**Exercise goal:** Copy the entries below word for word, starting at the line that contains "Given: Tap the Student column header" and stopping after the line that contains "Action: click(x=1109, y=44)".

**Records for this exercise:**
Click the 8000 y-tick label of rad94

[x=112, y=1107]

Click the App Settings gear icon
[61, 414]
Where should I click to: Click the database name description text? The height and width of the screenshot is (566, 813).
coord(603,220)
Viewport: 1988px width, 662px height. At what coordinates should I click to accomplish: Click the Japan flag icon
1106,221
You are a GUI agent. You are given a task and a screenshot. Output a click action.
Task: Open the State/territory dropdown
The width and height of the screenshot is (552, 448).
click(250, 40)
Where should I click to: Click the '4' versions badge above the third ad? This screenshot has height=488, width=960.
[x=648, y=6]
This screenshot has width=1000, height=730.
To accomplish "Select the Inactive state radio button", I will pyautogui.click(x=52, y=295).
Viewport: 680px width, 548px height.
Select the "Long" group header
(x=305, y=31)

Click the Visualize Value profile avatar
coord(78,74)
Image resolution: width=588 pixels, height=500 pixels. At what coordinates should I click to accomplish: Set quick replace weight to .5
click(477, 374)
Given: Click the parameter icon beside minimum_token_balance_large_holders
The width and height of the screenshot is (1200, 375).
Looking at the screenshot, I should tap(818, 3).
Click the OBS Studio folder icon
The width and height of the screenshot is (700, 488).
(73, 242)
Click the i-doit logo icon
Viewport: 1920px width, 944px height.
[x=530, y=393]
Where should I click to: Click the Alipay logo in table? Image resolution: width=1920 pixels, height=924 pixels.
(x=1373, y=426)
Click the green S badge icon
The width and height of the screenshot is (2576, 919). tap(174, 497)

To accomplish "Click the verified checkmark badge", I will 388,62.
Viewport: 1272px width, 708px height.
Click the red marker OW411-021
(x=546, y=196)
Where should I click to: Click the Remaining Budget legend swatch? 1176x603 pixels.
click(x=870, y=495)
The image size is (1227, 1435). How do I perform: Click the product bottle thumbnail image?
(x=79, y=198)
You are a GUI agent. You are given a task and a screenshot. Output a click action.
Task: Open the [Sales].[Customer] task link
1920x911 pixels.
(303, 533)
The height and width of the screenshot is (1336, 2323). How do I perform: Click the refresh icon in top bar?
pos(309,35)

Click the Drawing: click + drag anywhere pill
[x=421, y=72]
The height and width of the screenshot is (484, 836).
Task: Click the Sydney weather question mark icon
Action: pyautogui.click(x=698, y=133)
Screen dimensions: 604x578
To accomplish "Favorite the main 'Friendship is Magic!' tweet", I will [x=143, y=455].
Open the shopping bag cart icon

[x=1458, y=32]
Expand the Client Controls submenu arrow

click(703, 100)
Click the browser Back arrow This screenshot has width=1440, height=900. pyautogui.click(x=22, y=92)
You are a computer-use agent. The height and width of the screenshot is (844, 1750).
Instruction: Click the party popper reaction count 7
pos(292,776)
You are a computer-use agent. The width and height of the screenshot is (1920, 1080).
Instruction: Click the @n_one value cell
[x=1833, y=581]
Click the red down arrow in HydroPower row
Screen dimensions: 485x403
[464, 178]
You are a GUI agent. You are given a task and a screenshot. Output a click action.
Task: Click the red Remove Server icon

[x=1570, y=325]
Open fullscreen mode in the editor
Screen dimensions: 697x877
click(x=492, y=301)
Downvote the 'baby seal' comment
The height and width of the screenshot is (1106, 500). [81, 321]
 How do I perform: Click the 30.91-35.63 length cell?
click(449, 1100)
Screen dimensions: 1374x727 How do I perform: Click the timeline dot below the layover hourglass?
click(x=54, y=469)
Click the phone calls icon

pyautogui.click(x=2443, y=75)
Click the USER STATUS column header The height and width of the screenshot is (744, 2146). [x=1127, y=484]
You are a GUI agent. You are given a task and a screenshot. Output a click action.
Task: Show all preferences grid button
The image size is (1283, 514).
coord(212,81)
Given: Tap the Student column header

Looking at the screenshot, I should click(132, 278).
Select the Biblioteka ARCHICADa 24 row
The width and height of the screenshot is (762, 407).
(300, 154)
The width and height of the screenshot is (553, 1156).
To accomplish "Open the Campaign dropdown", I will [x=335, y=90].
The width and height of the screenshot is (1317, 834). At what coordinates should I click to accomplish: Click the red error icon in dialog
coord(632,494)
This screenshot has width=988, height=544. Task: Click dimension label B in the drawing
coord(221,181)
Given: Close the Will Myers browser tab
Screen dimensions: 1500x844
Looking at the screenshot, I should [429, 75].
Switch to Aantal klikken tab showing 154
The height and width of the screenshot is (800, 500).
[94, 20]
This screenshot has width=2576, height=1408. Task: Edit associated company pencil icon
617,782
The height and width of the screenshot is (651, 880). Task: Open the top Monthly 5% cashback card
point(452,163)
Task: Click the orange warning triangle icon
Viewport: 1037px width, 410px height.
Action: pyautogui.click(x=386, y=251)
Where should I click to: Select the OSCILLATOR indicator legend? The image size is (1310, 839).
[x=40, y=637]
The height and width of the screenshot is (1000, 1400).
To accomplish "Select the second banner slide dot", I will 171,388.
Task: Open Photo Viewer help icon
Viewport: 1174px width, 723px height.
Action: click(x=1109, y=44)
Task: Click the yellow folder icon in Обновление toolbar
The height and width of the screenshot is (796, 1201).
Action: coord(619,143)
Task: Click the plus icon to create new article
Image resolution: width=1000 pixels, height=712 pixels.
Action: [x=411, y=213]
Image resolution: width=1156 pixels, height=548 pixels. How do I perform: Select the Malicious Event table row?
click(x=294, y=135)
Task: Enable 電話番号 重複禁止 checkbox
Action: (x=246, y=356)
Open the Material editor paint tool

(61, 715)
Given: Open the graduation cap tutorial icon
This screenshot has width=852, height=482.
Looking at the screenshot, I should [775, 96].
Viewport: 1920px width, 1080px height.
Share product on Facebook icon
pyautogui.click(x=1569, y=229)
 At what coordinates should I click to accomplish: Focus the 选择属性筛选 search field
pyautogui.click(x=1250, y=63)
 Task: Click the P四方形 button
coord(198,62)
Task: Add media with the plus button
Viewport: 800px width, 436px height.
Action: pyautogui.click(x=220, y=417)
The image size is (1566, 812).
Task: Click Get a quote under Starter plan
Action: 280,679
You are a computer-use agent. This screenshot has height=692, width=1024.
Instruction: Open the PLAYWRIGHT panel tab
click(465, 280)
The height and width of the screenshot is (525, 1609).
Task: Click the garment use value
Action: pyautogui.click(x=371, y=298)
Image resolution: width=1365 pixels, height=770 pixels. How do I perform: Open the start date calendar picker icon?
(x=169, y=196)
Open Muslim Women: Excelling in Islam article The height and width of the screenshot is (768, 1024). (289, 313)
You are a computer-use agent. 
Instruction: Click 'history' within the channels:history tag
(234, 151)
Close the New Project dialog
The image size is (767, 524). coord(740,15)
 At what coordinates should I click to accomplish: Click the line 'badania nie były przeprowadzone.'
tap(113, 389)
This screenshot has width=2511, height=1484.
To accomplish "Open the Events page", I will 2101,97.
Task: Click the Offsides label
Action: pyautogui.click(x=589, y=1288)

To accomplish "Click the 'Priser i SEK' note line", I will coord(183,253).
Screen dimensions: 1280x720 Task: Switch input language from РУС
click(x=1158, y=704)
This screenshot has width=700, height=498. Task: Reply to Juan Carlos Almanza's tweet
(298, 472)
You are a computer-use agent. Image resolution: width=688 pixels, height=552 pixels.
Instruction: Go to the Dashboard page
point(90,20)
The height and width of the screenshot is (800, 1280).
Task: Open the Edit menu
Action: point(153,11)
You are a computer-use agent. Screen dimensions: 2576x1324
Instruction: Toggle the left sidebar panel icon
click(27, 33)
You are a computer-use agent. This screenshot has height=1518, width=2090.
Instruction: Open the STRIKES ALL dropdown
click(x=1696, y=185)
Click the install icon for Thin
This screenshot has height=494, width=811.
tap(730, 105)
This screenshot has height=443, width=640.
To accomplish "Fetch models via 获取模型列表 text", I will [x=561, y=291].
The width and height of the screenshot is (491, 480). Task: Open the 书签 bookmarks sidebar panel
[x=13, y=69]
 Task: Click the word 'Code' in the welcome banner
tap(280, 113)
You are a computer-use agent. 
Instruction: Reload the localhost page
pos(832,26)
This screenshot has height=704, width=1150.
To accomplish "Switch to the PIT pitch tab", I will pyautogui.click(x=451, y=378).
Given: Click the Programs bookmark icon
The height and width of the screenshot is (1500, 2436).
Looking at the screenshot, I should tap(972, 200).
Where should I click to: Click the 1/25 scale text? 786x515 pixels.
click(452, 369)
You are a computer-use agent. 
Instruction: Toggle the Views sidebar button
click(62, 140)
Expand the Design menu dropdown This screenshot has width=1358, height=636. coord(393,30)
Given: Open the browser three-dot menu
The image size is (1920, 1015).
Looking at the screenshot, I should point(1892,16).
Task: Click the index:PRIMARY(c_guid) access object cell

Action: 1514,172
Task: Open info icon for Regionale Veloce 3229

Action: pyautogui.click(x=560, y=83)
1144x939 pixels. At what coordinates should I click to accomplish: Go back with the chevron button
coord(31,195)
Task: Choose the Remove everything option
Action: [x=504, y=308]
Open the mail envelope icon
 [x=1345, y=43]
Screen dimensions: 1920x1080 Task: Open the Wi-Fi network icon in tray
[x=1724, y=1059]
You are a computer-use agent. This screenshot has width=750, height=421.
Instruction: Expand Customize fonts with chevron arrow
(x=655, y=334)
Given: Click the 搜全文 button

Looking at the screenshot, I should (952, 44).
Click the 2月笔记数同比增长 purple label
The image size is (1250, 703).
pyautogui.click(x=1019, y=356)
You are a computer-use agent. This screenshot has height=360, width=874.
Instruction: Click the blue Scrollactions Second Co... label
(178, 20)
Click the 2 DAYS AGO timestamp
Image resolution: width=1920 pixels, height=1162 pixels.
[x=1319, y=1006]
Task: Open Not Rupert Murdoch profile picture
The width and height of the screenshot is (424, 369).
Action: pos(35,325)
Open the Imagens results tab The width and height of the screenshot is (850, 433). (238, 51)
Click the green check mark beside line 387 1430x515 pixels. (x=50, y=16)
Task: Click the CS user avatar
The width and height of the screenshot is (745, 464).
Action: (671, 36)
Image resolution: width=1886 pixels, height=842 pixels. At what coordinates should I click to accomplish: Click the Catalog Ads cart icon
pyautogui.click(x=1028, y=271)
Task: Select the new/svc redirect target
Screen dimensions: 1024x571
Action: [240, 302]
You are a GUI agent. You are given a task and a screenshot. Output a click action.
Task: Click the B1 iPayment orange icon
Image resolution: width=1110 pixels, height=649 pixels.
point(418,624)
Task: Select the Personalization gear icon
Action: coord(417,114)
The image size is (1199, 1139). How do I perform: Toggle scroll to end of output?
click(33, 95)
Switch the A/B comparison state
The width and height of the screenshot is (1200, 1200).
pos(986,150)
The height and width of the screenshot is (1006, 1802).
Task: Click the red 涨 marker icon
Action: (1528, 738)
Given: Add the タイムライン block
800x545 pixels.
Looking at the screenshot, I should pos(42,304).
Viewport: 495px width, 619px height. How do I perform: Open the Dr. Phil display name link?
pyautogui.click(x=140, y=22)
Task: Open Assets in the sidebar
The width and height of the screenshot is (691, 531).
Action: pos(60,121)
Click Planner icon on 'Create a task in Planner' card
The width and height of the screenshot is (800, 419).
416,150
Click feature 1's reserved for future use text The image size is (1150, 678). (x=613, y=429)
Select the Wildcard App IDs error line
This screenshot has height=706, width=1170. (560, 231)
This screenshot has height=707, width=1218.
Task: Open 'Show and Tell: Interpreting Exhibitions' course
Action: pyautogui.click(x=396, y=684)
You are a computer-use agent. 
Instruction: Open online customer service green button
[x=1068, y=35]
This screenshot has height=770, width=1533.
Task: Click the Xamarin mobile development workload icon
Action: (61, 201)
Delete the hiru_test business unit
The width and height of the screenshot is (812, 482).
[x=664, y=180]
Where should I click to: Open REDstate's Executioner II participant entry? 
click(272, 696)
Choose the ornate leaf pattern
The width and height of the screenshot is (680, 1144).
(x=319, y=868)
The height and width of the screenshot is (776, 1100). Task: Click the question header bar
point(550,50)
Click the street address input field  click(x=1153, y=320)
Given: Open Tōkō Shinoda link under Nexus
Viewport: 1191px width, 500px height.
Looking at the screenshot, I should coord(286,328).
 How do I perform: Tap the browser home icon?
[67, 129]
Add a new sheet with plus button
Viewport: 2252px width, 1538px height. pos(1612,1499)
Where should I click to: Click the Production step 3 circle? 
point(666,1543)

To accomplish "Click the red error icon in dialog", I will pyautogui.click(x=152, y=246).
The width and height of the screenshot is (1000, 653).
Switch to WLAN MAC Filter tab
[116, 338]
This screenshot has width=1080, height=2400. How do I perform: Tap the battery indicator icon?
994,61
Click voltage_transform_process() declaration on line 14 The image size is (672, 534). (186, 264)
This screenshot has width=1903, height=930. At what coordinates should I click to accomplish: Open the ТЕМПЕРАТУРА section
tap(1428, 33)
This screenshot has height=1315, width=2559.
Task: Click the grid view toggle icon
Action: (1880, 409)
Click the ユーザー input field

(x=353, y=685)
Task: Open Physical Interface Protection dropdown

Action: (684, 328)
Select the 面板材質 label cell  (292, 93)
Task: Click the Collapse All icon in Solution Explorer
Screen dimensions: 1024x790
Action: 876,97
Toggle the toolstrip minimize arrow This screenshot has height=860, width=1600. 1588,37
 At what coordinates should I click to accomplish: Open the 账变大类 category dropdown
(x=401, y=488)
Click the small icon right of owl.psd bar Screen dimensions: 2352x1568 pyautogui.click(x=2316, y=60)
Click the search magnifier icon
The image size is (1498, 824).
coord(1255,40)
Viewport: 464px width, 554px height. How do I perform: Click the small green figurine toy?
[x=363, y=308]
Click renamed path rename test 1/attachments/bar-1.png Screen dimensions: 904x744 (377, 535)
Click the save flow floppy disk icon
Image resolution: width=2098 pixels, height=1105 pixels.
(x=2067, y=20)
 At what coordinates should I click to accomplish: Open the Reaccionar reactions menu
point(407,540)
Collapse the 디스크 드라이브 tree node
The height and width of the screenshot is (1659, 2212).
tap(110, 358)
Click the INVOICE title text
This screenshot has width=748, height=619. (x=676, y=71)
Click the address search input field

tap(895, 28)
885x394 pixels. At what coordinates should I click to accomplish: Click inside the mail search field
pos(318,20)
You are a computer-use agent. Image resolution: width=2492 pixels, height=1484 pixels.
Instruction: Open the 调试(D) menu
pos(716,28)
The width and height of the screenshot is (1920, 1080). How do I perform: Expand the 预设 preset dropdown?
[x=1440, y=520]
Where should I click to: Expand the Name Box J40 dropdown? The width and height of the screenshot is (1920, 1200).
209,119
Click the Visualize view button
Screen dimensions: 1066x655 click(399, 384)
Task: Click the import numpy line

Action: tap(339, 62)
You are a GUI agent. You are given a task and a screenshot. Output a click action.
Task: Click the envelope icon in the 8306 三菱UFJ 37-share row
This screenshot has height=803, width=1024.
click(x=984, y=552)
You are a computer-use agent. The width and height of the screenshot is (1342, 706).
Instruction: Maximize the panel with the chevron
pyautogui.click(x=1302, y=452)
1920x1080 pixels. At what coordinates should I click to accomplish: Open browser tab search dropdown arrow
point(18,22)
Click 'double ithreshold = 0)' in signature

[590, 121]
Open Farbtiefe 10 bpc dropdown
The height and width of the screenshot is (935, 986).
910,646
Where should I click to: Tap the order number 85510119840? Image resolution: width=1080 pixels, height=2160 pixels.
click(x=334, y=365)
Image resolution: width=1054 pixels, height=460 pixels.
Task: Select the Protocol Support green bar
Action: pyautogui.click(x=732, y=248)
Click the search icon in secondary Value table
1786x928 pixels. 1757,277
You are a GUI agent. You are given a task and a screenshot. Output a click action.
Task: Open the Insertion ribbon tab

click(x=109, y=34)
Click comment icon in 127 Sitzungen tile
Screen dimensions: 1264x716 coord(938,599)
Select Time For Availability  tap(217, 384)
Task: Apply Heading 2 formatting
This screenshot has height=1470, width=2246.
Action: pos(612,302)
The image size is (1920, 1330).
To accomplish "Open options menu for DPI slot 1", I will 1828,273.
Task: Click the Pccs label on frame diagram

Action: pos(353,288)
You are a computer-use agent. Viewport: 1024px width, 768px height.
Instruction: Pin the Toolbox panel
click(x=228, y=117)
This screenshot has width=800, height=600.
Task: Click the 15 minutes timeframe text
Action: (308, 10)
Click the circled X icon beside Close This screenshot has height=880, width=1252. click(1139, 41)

**Complete answer:**
Given: Tap the Student column header

Looking at the screenshot, I should click(132, 278).
Select the Biblioteka ARCHICADa 24 row
The width and height of the screenshot is (762, 407).
(300, 154)
The width and height of the screenshot is (553, 1156).
To accomplish "Open the Campaign dropdown", I will [x=335, y=90].
The width and height of the screenshot is (1317, 834). At what coordinates should I click to accomplish: Click the red error icon in dialog
coord(632,494)
This screenshot has width=988, height=544. Task: Click dimension label B in the drawing
coord(221,181)
Given: Close the Will Myers browser tab
Screen dimensions: 1500x844
Looking at the screenshot, I should [429, 75].
Switch to Aantal klikken tab showing 154
The height and width of the screenshot is (800, 500).
[94, 20]
This screenshot has width=2576, height=1408. Task: Edit associated company pencil icon
617,782
The height and width of the screenshot is (651, 880). Task: Open the top Monthly 5% cashback card
point(452,163)
Task: Click the orange warning triangle icon
Viewport: 1037px width, 410px height.
Action: pyautogui.click(x=386, y=251)
Where should I click to: Select the OSCILLATOR indicator legend? The image size is (1310, 839).
[x=40, y=637]
The height and width of the screenshot is (1000, 1400).
To accomplish "Select the second banner slide dot", I will 171,388.
Task: Open Photo Viewer help icon
Viewport: 1174px width, 723px height.
Action: click(x=1109, y=44)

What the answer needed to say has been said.